··· Information supplied ···

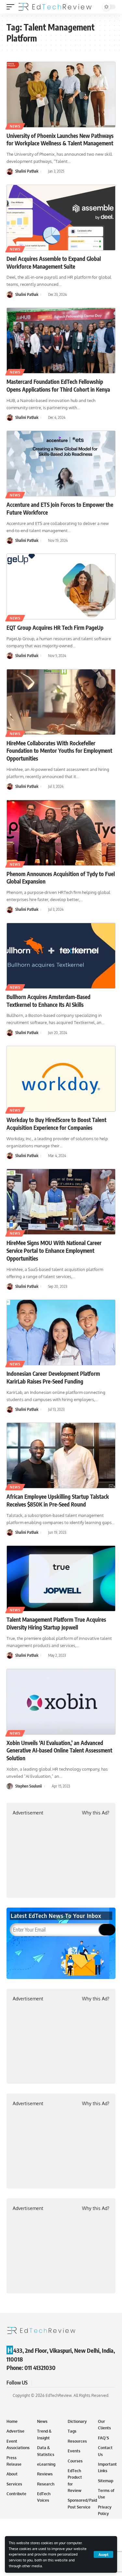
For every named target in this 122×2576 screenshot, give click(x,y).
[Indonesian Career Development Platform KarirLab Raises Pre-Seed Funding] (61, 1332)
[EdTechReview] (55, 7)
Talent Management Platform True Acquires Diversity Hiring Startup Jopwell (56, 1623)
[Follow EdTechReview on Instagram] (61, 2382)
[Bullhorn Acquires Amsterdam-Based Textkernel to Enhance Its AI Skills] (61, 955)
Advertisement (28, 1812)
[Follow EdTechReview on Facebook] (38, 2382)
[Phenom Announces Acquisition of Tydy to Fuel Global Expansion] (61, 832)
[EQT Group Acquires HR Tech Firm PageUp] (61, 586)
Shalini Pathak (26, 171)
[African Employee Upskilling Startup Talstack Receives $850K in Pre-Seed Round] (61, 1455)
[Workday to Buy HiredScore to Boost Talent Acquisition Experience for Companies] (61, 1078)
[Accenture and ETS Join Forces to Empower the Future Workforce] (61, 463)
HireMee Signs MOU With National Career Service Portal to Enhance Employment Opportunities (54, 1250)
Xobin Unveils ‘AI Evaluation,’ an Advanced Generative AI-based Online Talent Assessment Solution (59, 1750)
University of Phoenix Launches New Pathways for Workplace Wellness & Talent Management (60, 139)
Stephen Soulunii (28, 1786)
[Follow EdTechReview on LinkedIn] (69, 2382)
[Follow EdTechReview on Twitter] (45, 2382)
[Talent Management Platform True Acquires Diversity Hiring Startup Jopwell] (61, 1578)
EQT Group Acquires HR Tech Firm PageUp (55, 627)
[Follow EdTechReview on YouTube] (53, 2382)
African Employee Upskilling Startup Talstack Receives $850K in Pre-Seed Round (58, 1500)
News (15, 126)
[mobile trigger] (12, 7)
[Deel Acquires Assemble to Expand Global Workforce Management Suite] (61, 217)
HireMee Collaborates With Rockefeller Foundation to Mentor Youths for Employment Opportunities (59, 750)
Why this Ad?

···

- **What this task involves**:
The answer must consist solely of the lines from the first line of the records through the line containing "[Follow EdTechReview on LinkedIn] (69, 2382)", reproduced exactly and without the pictures.

- **Answer to the problem**:
For every named target in this 122×2576 screenshot, give click(x,y).
[Indonesian Career Development Platform KarirLab Raises Pre-Seed Funding] (61, 1332)
[EdTechReview] (55, 7)
Talent Management Platform True Acquires Diversity Hiring Startup Jopwell (56, 1623)
[Follow EdTechReview on Instagram] (61, 2382)
[Bullhorn Acquires Amsterdam-Based Textkernel to Enhance Its AI Skills] (61, 955)
Advertisement (28, 1812)
[Follow EdTechReview on Facebook] (38, 2382)
[Phenom Announces Acquisition of Tydy to Fuel Global Expansion] (61, 832)
[EQT Group Acquires HR Tech Firm PageUp] (61, 586)
Shalini Pathak (26, 171)
[African Employee Upskilling Startup Talstack Receives $850K in Pre-Seed Round] (61, 1455)
[Workday to Buy HiredScore to Boost Talent Acquisition Experience for Companies] (61, 1078)
[Accenture and ETS Join Forces to Empower the Future Workforce] (61, 463)
HireMee Signs MOU With National Career Service Portal to Enhance Employment Opportunities (54, 1250)
Xobin Unveils ‘AI Evaluation,’ an Advanced Generative AI-based Online Talent Assessment Solution (59, 1750)
University of Phoenix Launches New Pathways for Workplace Wellness & Talent Management (60, 139)
Stephen Soulunii (28, 1786)
[Follow EdTechReview on LinkedIn] (69, 2382)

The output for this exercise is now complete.